The opener, “PB,” begins with free-form textural improvisations before segueing to the cascading theme, played at odd intervals between Aanderud’s Wurlitzer electric piano and Gilmore’s warm-toned electric guitar. Molina grooves this piece with his steady, full-toned upright bass sound as Hecht plays loosely and melodically around the kit. Gilmore offers remarkably fluid six-string work, showcasing Wes Montgomery-styled octave playing on his stellar solo. Hecht is turned loose at the end of the piece, traversing the kit with boundless energy and a flood of ideas.

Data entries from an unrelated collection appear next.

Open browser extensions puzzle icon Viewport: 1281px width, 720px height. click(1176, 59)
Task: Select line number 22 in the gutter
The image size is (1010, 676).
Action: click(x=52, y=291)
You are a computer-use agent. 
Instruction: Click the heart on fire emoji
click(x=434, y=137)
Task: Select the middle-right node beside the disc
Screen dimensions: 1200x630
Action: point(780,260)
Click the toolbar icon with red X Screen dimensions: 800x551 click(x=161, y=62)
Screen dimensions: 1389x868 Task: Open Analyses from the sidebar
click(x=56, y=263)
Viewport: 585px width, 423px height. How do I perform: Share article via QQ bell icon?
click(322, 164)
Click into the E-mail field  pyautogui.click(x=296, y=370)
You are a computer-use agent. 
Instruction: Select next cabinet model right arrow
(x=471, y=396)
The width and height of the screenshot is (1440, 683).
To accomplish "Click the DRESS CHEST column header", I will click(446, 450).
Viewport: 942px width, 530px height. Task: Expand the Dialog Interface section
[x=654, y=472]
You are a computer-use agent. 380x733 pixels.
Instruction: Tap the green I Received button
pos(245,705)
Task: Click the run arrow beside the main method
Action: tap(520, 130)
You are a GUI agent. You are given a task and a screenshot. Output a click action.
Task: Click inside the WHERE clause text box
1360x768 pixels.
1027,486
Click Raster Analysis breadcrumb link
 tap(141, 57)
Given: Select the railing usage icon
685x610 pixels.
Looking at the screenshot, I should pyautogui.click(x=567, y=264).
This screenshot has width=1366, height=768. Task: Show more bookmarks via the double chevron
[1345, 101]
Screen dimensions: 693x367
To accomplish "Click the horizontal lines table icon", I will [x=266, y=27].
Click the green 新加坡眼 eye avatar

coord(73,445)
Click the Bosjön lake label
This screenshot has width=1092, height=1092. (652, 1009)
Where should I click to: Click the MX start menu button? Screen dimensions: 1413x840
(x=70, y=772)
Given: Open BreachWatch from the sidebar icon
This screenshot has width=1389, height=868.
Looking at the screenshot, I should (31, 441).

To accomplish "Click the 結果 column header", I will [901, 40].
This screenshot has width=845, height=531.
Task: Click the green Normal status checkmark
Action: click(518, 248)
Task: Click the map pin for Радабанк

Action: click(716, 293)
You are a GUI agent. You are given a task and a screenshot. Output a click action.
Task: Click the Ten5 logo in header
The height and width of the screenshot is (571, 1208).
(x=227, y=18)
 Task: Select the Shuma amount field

The hard-hitting “Stones” is fueled by Hecht’s kinetic drum ‘n’ bass pulse while Aanderud layers on classically-inspired lines on grand piano. The moody “Trees And The Old New Ones” opens with Molina’s bowed bass setting a droning ambient tone. He is soon joined by guest cellist Dorota Barova, who creates a chamber-like latticework pattern of sound in tandem with Molina’s bass. Aanderud reveals his classical roots on this waltz-time number, which is underscored by Hecht’s sensitive, swirling brushwork and Gilmore’s deliberate, warm-toned guitar lines.
“Flour Tortilla Variation” is a rock-tinged workout marked by Aanderud’s forceful piano motif and underscored by Hecht’s sizzling drum ‘n’ bass groove. Gilmore kicks in an aggressive guitar solo that will thrill six-string connoisseurs. The darkly droning title track deals in minimalism while also showcasing the indelible nature of Aanderud’s rhythmic hookup with partner Hecht. Mark brings a calming quality with his restrained piano solo while Gilmore elevates the proceedings with rare fretboard abandon, bringing this dynamic offering to a cathartic peak.
“Greenland” is a hypnotic jam featuring torrents of challenging unison lines by Aanderud and Gilmore on top of an insistent groove laid down by Hecht and Molina. Gilmore turns in another distortion-laced solo that adds heat to this throbbing jam and Aanderud follows with a chiming Wurlitzer solo that brings the piece to another level. For the accelerated finale, “Grubenid,” Gilmore breaks out some of the taut, odd-metered James Brown-meets-Fela funk lines that he cultivated as a member of Steve Coleman’s Five Elements. Hecht feeds the funk with slickly syncopated backbeats as Molina anchors the tune with his bubbling bass groove.
Hecht and Aanderud have made a giant leap in their longstanding partnership on Mole’s audacious debut, What’s the Meaning?